Attenti ai lupi

Siamo vicini alla famiglia di Silvia Romano, non possiamo neanche immaginare quanto sia profondo l’abisso in cui questo dramma li ha fatti precipitare.

Siamo lontani da tutti quelli che in una situazione così delicata, in un momento storico così controverso per il nostro Paese, non trattengono la smania di prendere posizioni scomposte dai loro pulpiti.

La nostra speranza è che i giovani che abbracciano esperienze di volontariato, di fianco a casa o dall’altra parte del mondo, quando crescano abbiano la sapienza di parlare con chiarezza o con uguale chiarezza stare in silenzio, sia che diventino affermati giornalisti sia che siano presi dalla smania di commentare sui social network, dai loro comodi divani, lupi in fondo al pozzo della loro protervia.
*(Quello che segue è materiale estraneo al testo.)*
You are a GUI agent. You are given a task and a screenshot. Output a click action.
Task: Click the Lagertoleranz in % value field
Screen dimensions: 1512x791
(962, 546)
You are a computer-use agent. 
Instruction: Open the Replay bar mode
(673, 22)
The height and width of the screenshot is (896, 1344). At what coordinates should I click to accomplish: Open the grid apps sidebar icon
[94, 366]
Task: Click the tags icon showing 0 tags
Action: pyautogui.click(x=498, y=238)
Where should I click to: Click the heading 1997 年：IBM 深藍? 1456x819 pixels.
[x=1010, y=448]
Lupi che accusano gli agnelli di sotto di intorbidire loro l’acqua del ruscello cui stanno bevendo. A noi pare, al contrario, che siano questi lupi smaniosi di avvelenare i pozzi da cui, volenti o nolenti, beviamo in molti.

Avvelenano i pozzi quando predicano che bisogna aiutarli a casa loro e quando ingiuriano chi lo fa, quando si lamentano perché i giovani non scendono più in piazza per poi lordare di insulti le giovani che lo fanno. Due esempi tra gli altri, due favole in una. Cappuccetto Rosso e il lupo e l’agnello.